EST. 2009

July 22, 2013

That Contempt











THAT ALL-TOO-FAMILIAR TUGGING back and forth between tenderness and growing disdain. Every couple knows about the squabblings that drag on unresolved and directionless, advancing, retreating and looping through various versions of the same arguments and accusations, until resolution is distant and contempt, deep. When taking place in the home, the endeavor is usually stalled or dulled by domestic distractions such as table-setting, bathing, taking a phone call or dressing; motions that break the dispute but not the conflict.

In Godard's Les Mépris, husband and wife Paul and Camille play out just that: a relentless, almost real-time squabble choreographed around a mid-century apartment. The emotional tug-of-war is devoid of melodrama and yet intensity surges stoically within the still-unfinished home. They go about tiresome and tireless in the confined space, and then go off to see a movie. How mundanely seductive. How seductively mundane!

Outside of the apartment, Les Mépris takes place on breathtaking locations in Rome and Capri. The film brims with style, but equally notable is the brilliance beneath its beauty. I have yet to discover the countless references and symbolisms, some proving more apparent than others: a brunette Bardot is Anna Karina, a film-can-hurling Prokosch, a discus thrower. Am I missing something? Yes, plenty.

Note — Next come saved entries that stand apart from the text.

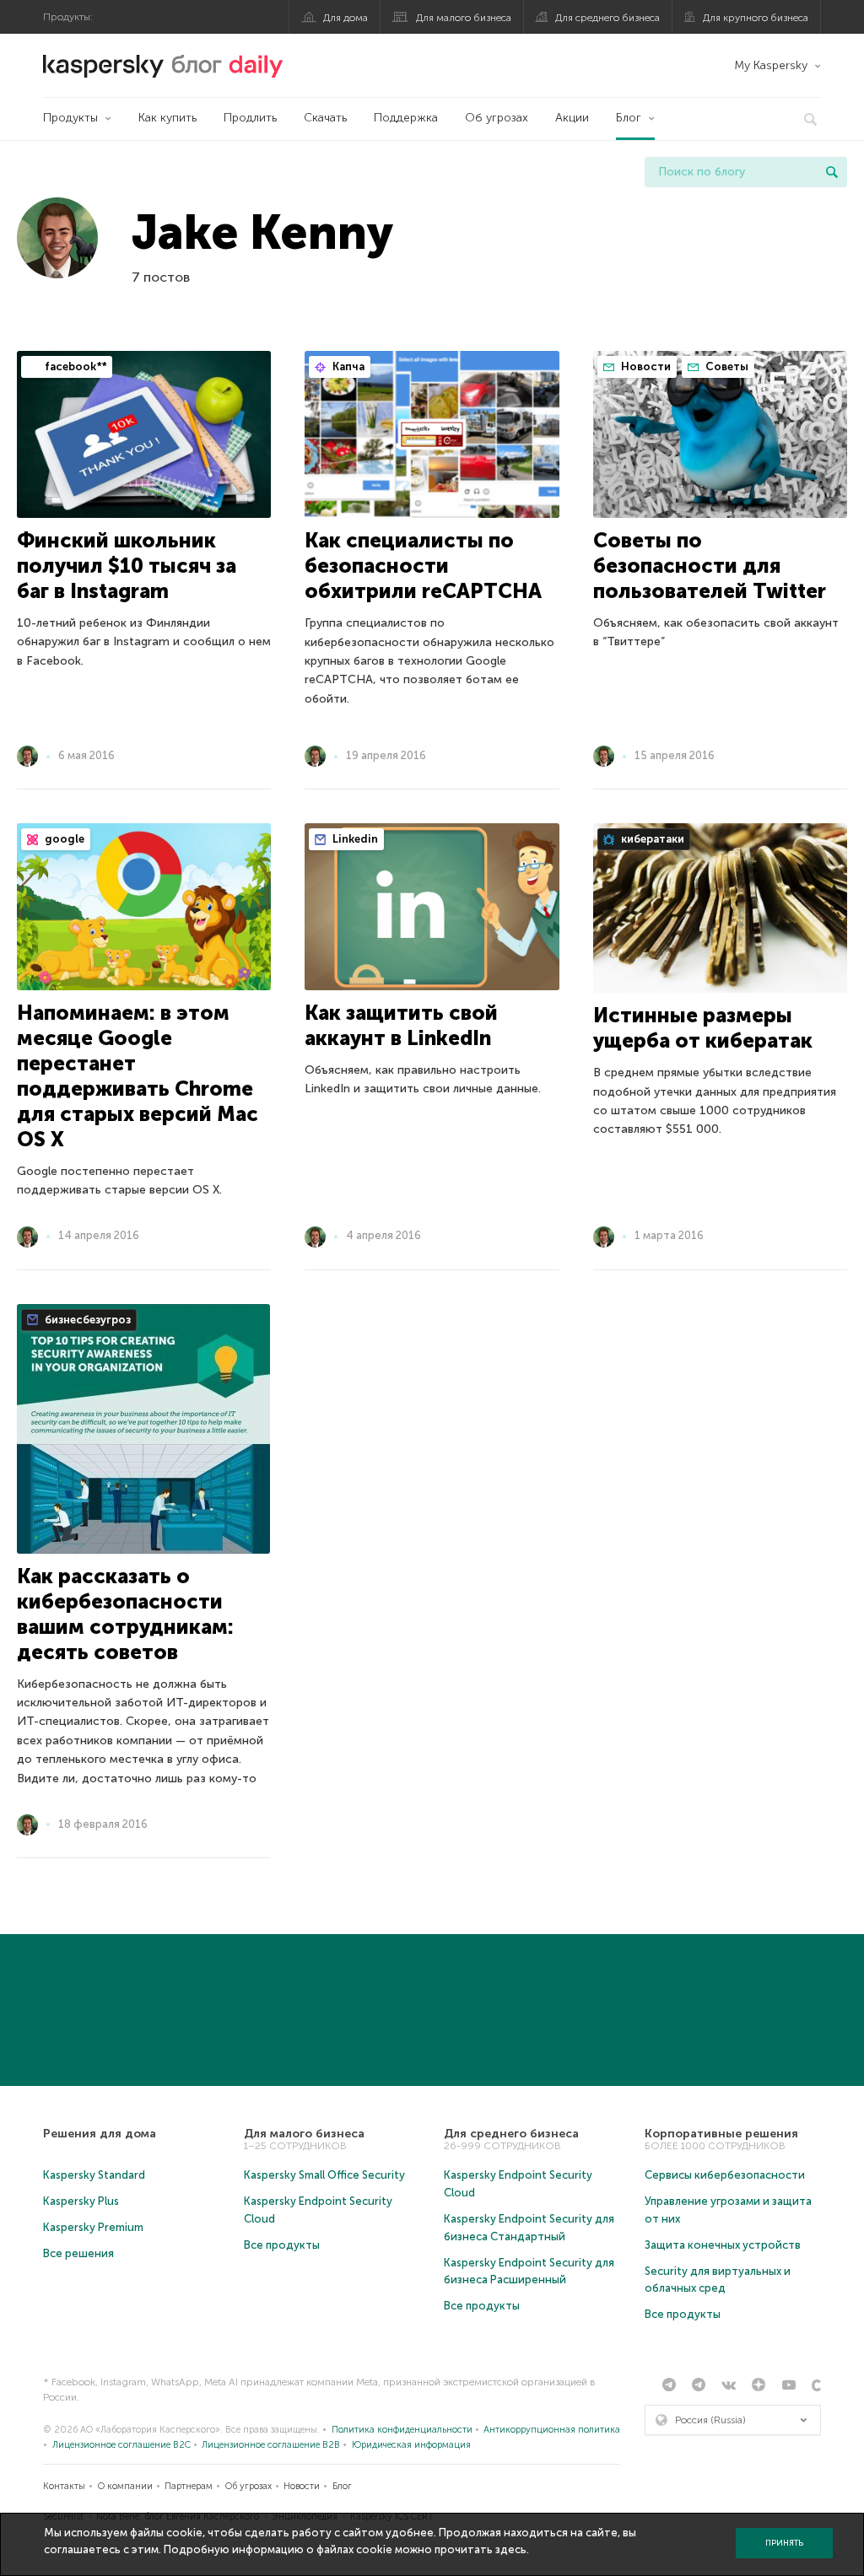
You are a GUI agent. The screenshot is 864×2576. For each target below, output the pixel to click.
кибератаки (651, 839)
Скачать (325, 117)
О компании (125, 2486)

Hardly the most cerebral of Nouvelle Vague fanatics, I tend to watch even the most dissectible films, not with my head, but with my heart. That said, consider me infatuated with Les Mépris' stunning cinematography, stylish score, pleated skirts fanning out from tiny waists, Casa Malaparte, dramatic cat eyes, and some deliciously quotable Fritz Lang quotes. "The gods have not created man. Man has created gods."

But Mr. Lang, surely the gods have created Brigitte Bardot. If that derrière isn't perfection, then I don't know what is.

Le mépris (English: Contempt), 1963. Directed by Jean-Luc Godard.